8. Frances Cox was a Protestant from County Laois who wanted to marry a local Catholic man. Her brother Richard did not approve but took ill suddenly in 1949 and died in excruciating pain. The Gardaí treated the otherwise healthy young man’s death as suspicious and examined his organs. They contained large traces of the deadly household poison strychnine. Frances was found to have the means and the motive to have administered the lethal substance and was given a date with the hangman. Her sentence was commuted and she spent seven years in prison for the murder.
9. Robert Stevenson was a sailor from the Isle of Bute in Scotland. His oil tanker docked in Dublin shortly before Christmas 1953. Incredibly, after just 12 hours on Irish soil, Stevenson was said to have murdered Mary Nolan, a woman he met in a pub on the quays in the city. He maintained his innocence but was found guilty and sentenced to death the following year. He was reprieved, the death penalty having become a controversial topic by that point in Irish history. He thus narrowly saved himself from becoming the last man hanged in the state.The death penalty was last used in Ireland in 1954, just months before Stevenson was reprieved.

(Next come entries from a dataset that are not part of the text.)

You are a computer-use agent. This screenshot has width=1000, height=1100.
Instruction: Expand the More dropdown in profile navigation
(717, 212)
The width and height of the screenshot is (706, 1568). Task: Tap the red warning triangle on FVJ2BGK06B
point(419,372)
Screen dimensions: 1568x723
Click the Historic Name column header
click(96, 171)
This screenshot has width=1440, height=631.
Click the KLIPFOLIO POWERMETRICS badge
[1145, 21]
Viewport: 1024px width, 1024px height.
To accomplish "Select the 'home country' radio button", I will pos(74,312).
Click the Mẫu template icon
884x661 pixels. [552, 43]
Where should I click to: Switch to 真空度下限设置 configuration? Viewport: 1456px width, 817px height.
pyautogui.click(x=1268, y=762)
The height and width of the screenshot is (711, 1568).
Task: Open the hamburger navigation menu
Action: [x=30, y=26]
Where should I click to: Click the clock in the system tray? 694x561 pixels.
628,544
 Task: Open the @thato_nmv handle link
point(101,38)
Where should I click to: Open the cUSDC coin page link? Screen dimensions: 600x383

10. Shan Mohangi was a South African medical student who came to Dublin to study in the early 1960s. The 23-year old started seeing a 14-year-old Hazel Mullen. Shortly afterwards Mohangi became insanely jealous. In August 1963 he strangled her after accusing her of kissing another boy and dismembered her body gruesomely. Mohangi was sentenced to death for the despicable crime, but in a retrial was found guilty of manslaughter only, the court believing his testimony that he had momentarily grabbed her by the neck which caused her death. He served just four years in prison and returned to South Africa on his release. He later returned to Ireland and became a successful businessman and even ran for election in his home country, before an outcry in Ireland forced him to step down.
The death penalty in Ireland was abolished for ordinary murder in 1964. Capital murder, the murder of a policeman or public representative, was still punishable by the death penalty until 1990 and although 11 people were sentenced to death for that crime, none of the sentences were ever carried out. The ultimate deterrent was abolished from the constitution in 1990.